• **What you will do**
Are you able to quote each entry exactly as written?

• **Exercise input**
· · · · · · ·

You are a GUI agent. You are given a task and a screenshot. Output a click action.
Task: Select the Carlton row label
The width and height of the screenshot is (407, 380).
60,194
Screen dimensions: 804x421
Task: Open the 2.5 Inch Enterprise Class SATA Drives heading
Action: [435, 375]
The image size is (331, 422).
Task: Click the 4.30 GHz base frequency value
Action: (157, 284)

· · · · · · ·

• **Output of the exercise**
You are a GUI agent. You are given a task and a screenshot. Output a click action.
Task: Select the Carlton row label
The width and height of the screenshot is (407, 380).
60,194
Screen dimensions: 804x421
Task: Open the 2.5 Inch Enterprise Class SATA Drives heading
Action: [435, 375]
The image size is (331, 422).
Task: Click the 4.30 GHz base frequency value
Action: (157, 284)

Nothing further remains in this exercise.